Like I said, I'll give you that the vast majority of people have no idea what this stuff is, but there is a groundswell of people coming into the workforce that does. The bottom line is that once someone finds a way around the roadblock, everyone else will follow.


Like I said, I'm not arguing that it's impossible.  But I've met a lot of these 20 something's coming into the workforce (worked at a university).  They're noticeably more "comfortable" with tech, but they are not that much more tech savy in general.  They're moderately better with the internet, and they're very into their phones...but that's mostly it.  And most of the things they might "show their coworkers" can be blocked one way or another.

Either way, we're debating the wrong argument here.  It's irrelevant whether or not all outside leakage of data can be stopped.  As always, you can pretty easily stop 90% of it, but that last 10% gets difficult.  The real question is, why should IT/Corp management encourage processes & policies that make it easier for it to happen?  All this consumerization seems to be founded on the premise that data security should just be ignored, and hopefully everything will just work out.

Maybe once vmware's phone/tablet hypervisor sees the light of day I'll change my mind.  But even then, it's a consumer device, but the sensitive half is still being locked down, just like corp environments have always been (at least at well-run places).

I'm all for evaluating new ways of getting things done, but it's not ok to say "screw security", just because it's a hassle, or unpopular.  Once someone finds a way meld the two together, hurray for everyone. (I think we're 25% of the way there with remote desktops delivered to tablets/phones)


@Gabe - your age bias is showing.
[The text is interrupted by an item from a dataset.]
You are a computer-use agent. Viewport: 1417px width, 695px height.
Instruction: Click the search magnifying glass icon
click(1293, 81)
I am 55, an EE, bought my fist PC (an IBM XT) in 82, after owning an Appe II an a host of board level products, taught networking at the local community college, was a beta tester of windows NT, yet also currently own a slingbox, iPad, android phone, and a wealth of other gadgets. Don't let my gray hair fool you into thinking I don't know a thing or 2 about the way networks work or how to get around IT controls. I was a Director of IT for years as well as working in the trenches. Don't think that because I am the old sales guy down the hall that I haven't put together some sophisticated Checkpoint firewall rules, or rebuild routing tables, or designed some of the products you take for granted today. And oh, by the way, my 10 closest buds all are gray hairs as well and have significantly more technical expertise than I have. So get off your high horse regarding 'living with technology like someone in their 30's has' - your ignorance and bias are showing.


@Jim Steinbacher. I would argue that you are by no means an average employee. Yeah, ok, you're 55. My dad's 70, and he's pretty good with computers, but he went out of his way to learn it. On the other hand, my neighbour is 45 and doesn't have a bloody clue, because she doesn't care to know. The fact that you were a Director of IT - I would say - precludes you from the group of employees that Gabe is talking about.